Tell how many lines in the listing below contain the word "height", giving the number alone.

* Data for this exercise:
- - -
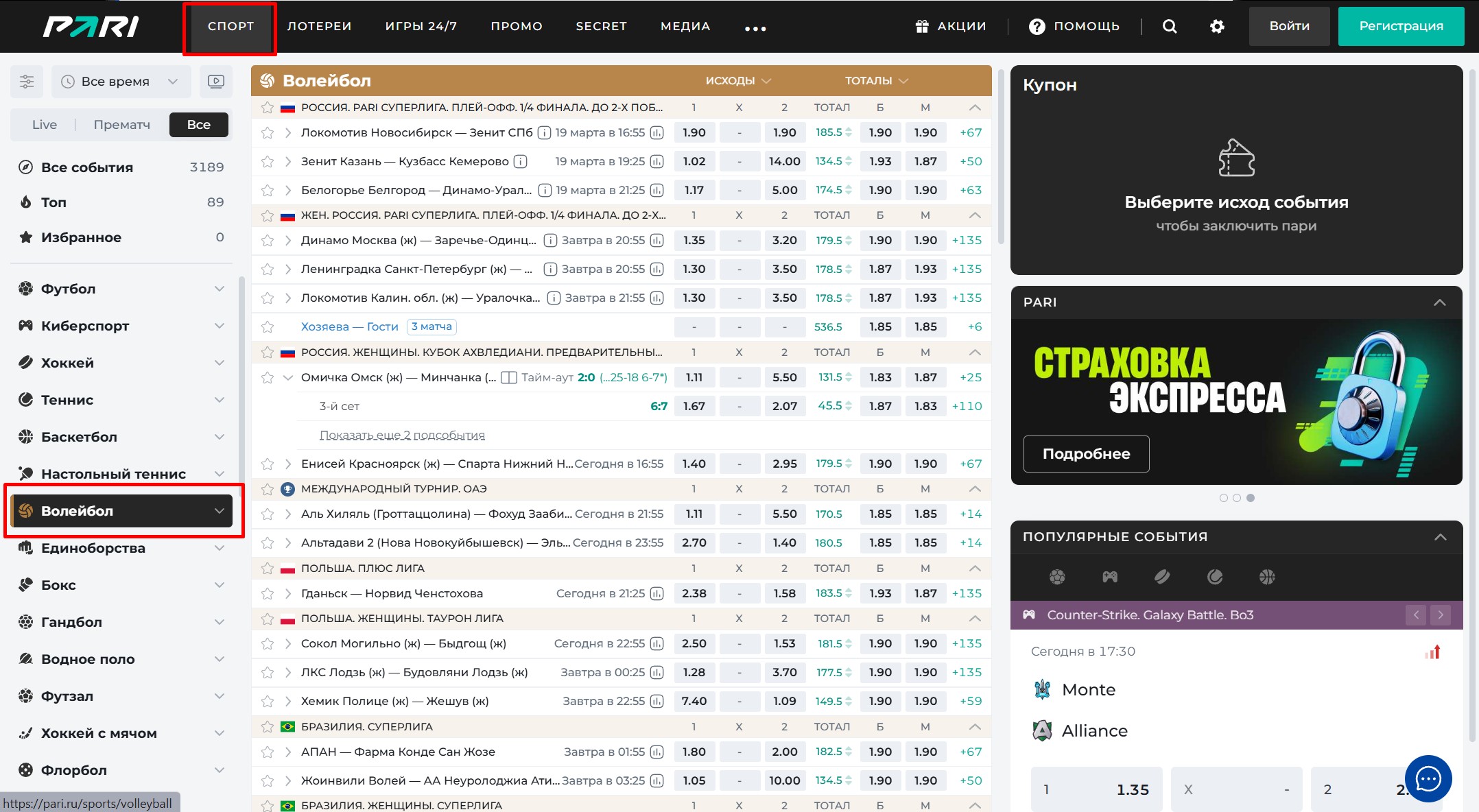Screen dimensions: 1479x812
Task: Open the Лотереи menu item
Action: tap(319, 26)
- - -
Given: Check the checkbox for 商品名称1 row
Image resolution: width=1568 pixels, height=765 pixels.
- - -
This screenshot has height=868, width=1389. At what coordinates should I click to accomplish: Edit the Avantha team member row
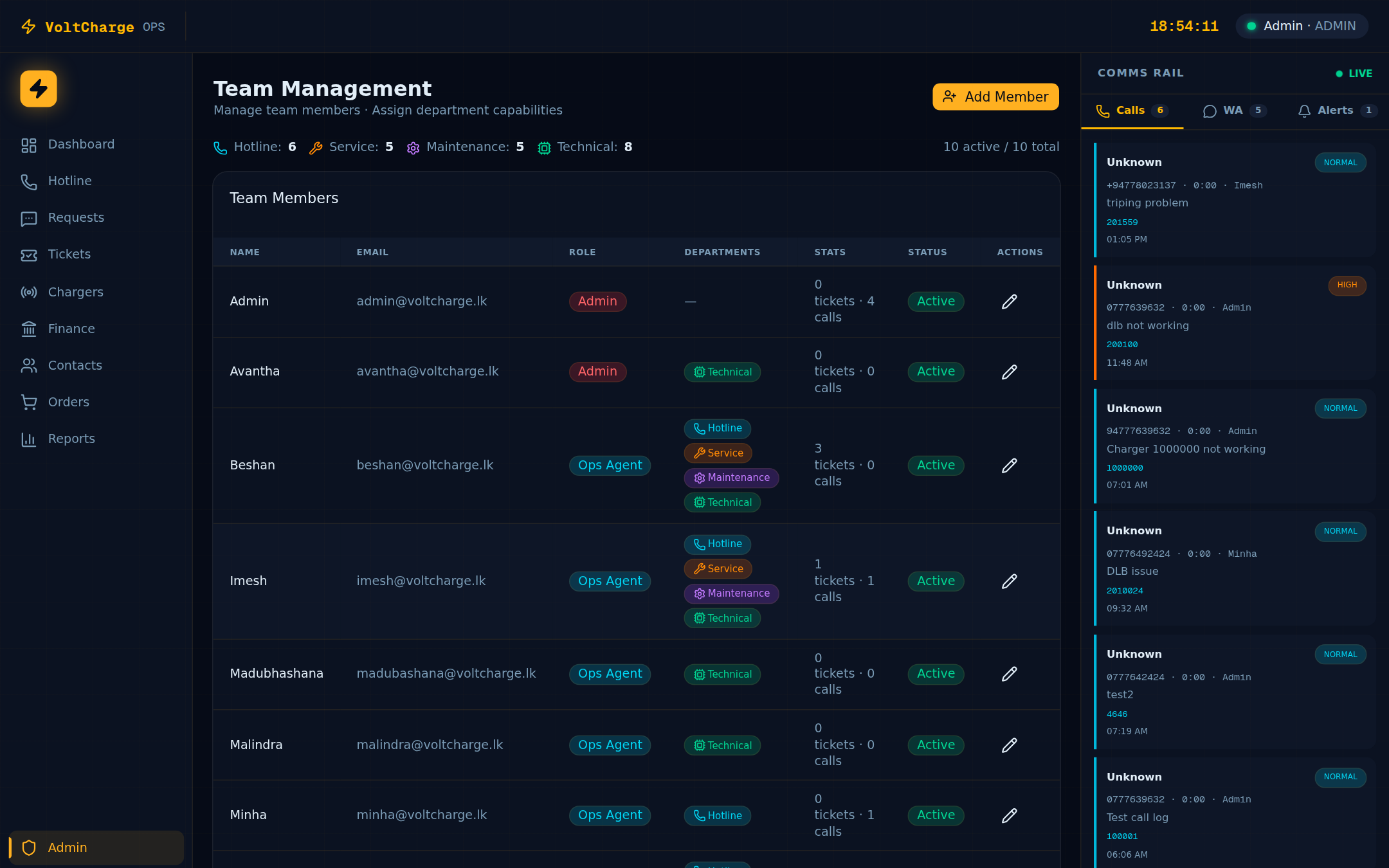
- - -
* Exercise answer:
2